Knowing the Marines’ standard operating procedures are to retrieve the bodies of their fellow slain, Taliban hostiles dismembered the dead Marine and booby-trapped parts of his body with IEDs with the assumed intent of killing other U.S. soldiers, explains Richards.

After his conviction, Chamblin was cited as saying that battlefield logic justified the team’s actions because it served to undermine enemy morale.

“[If] anything, it was more of a psychological effect on the enemy because if an infidel touches the body, they’re not going to Mecca or paradise,” reports the New York Post. “So, now these insurgents see what happens when you mess with us.”
The new Navy-Marine Corps Court ruling revealed that now-retired Gen. James F. Amos, the highest ranking officer supervising the case at the time, and some of his staff allegedly took steps to “severely and systematically” influence the case to make sure the Marines embroiled in the controversy would be punished more harshly, says Fox.

Navy Cmdr.
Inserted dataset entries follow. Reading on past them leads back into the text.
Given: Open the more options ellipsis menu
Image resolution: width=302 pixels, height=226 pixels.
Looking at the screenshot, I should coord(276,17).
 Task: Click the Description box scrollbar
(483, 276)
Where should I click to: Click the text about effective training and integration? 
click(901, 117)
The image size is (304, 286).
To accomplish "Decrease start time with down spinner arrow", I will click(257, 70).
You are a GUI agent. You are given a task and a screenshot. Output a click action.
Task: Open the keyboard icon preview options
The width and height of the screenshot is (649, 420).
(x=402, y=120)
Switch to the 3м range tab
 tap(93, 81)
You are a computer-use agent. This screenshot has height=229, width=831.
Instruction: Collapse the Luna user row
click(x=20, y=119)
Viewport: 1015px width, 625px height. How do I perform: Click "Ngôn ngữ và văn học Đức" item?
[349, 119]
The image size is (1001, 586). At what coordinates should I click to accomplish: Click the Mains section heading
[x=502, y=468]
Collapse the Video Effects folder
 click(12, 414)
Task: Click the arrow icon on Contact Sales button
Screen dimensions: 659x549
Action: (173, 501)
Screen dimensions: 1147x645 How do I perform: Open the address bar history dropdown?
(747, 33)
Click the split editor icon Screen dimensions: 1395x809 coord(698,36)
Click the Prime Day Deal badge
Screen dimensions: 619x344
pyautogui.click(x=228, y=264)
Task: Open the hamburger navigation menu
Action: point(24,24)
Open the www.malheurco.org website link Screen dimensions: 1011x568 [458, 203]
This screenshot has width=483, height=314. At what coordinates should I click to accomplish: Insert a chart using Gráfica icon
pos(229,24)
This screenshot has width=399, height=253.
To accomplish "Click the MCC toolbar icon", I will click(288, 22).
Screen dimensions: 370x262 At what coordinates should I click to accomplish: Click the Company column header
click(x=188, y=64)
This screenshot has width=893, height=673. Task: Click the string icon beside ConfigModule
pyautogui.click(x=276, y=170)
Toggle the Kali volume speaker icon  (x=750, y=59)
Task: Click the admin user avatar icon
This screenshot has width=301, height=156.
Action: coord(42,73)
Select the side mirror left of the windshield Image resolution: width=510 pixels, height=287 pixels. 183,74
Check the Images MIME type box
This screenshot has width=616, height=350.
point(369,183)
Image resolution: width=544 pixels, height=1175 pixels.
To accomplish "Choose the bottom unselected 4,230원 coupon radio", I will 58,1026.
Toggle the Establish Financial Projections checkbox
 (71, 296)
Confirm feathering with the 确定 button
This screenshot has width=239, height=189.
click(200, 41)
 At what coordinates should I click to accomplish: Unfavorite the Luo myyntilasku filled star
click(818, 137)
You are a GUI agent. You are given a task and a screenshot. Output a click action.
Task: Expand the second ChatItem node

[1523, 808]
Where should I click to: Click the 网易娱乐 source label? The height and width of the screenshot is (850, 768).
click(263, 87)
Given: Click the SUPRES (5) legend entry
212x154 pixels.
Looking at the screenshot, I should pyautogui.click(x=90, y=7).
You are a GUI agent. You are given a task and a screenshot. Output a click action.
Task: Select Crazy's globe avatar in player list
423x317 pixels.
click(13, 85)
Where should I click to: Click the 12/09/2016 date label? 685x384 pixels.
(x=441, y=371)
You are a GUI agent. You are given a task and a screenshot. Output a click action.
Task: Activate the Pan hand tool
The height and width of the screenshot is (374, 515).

Marcus N. Fulton, author of the recent ruling, said reversing the conviction was a “drastic” but necessary step to strengthen public confidence in the justice system.

“The highest-ranking officer in the Marine Corps told [the military official supervising the case] that the appellant and his co-accused should be ‘crushed,’” the court ruling states, according to The Washington Post.

The ruling labeled Amos’s actions as an “unusually flagrant” instance of unlawful command influence, a legal concept in U.S. military law. This occurs when an individual of authority tries to sway military judicial proceedings.